Okurken aklıma Jodorowsky'nin Moebius ile ilk tanışmalarını anlatırken söyledikleri geldi: "Bir çizgiroman bulmuştum, Giraud tarafından çizilmiş kovboy kitabı... Kim bu? bana bu kişi lazım, nerede bulabilirim?... O yıllarda  insanları bulmak için internet falan da yoktu. Ajansıma gittiğimde  tesadüfen oradaydı, şansa bak!... 'Moebius benim' dedi, 'bilimkurgu çizerken Giraud değil, Moebius'um'... Dune filmi storyboardı için üç bine yakın çizime ihtiyacım vardı. Moebius'u bir kamera gibi kullandım; yakın plana gir, şimdi uzaklaş; bakış açısı, diyaloglar, aktörler arası ilişkiler... İnanılmaz yaratıcı kapasiteye sahip bir sanatçı olmasının dışında çok seri çok hızlıydı. O bir dahiydi ve ben bir dahiye sahiptim."

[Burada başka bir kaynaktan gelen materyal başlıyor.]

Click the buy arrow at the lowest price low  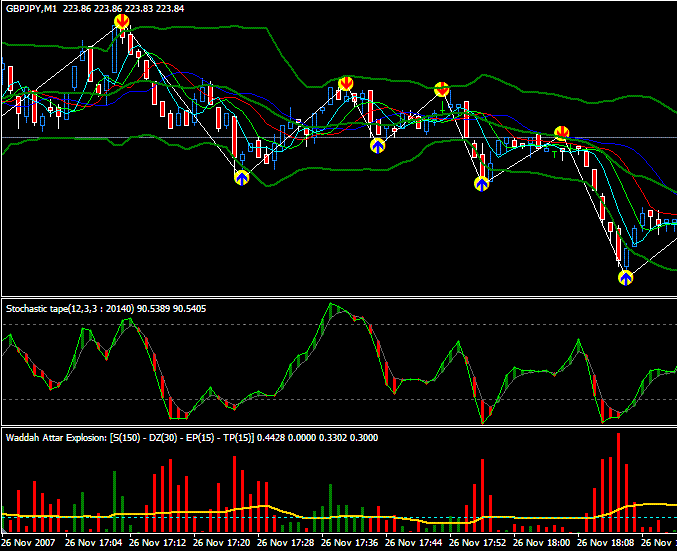tap(626, 278)
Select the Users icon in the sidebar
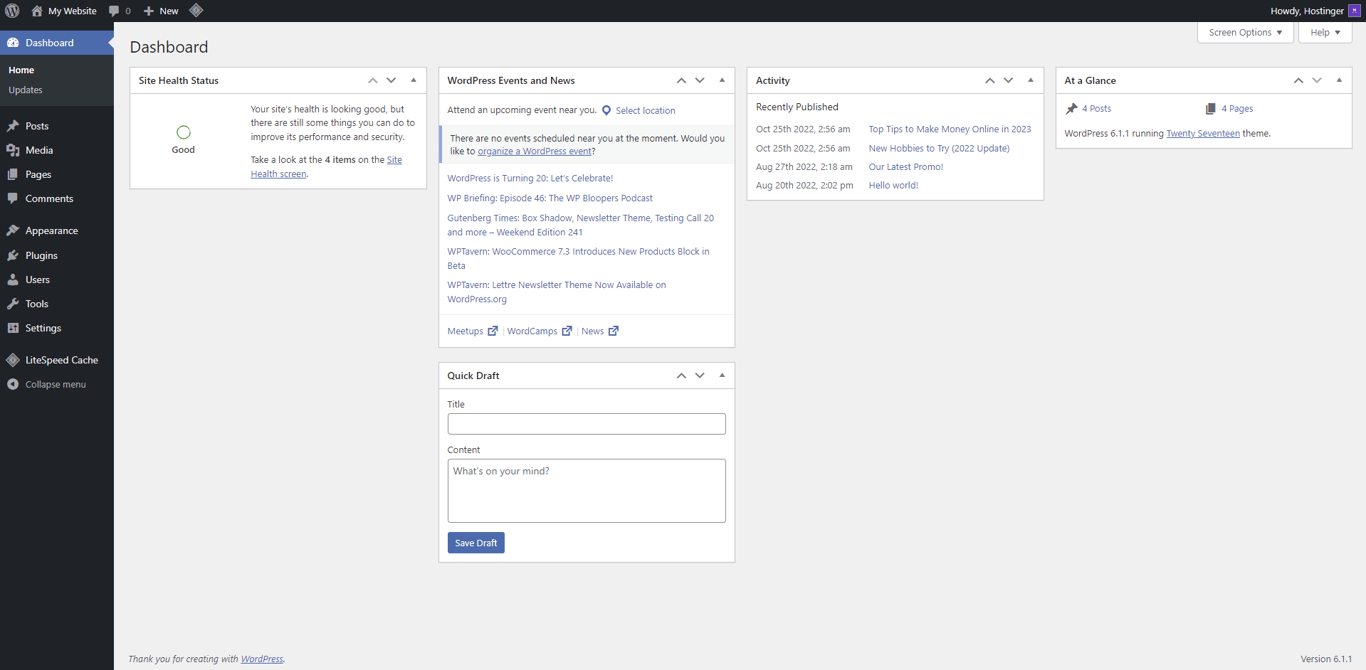The width and height of the screenshot is (1366, 670). click(x=13, y=279)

İnkilap Blueberry'lerinin tamamı var bende ama özellikle ilk sayılardaki Jijé sonrası ne olacağına karar verememiş, iki arada bir derede kalmış çizgi karmaşası yüzünden çok da odaklanamadığım bir seri olmuştu. Bu anlamda Jodorowsky'nin "kovboy kitabı" dediği Blueberry çizgileri üzerinden geleceğin Moebius'unu görmesi, "ne öngörü varmış hazrette" dedirtmişti bana... :D

Üstad'ın Moebius halleri gerçekten ayrı bir vakıa, oluşturduğu rafine tarz ve konsept çeşitliliği için ne söylenebilir ki... Ama ben onun Serpieri benzeri bol taramalı GIR hallerindeki illustrasyonlarını da çok seviyorum. Evet her türden fotoğrafik materyali kullanmayı seviyor; aşağıda örneklediğim gibi, kerteriz noktası bazen 1800'lü yıllardan anonim bir Pawnee yerlileri fotoğrafı veya Sam Peckinpah sinemasından bir sahne vb. olsa da, çizimin görücüye çıkmış hali her zaman referans aldığı çıkış kaynağının çok ötesinde görsel etki yaratıyor; sanat dediğimiz de galiba böyle bir şey. Öyle olmasa, Fransız plak şirketi Barclay'in 1995 yılında çıkardığı 14 şarkılık Jimi Hendrix uzunçaları Vudu Çorbası albümü, şirketin şarkı seçimlerindeki tercihi dolayısıyla yerden yere vurulmasına karşın Moebius'un, Hendrix'in bir çorbacıda çekilmiş fotosundan ilhamla hazırladığı plak kapağı bu kadar göklere çıkarılmaz koleksiyonerler arasında en arananlardan biri olmazdı diye düşünüyorum.








***



KenParker

Jodorowsky müthiş bir zeka. Aktör, yönetmen, şair, ressam, on parmağında on marifet bir adam. Bir de çizgi roman yazarı. Onun yazdıklarında sıradanlıktan eser yok. Başkalık var. Yeni bir dünya var. Bouncer westerninde bunu görmüştüm. Veya filmlerinde.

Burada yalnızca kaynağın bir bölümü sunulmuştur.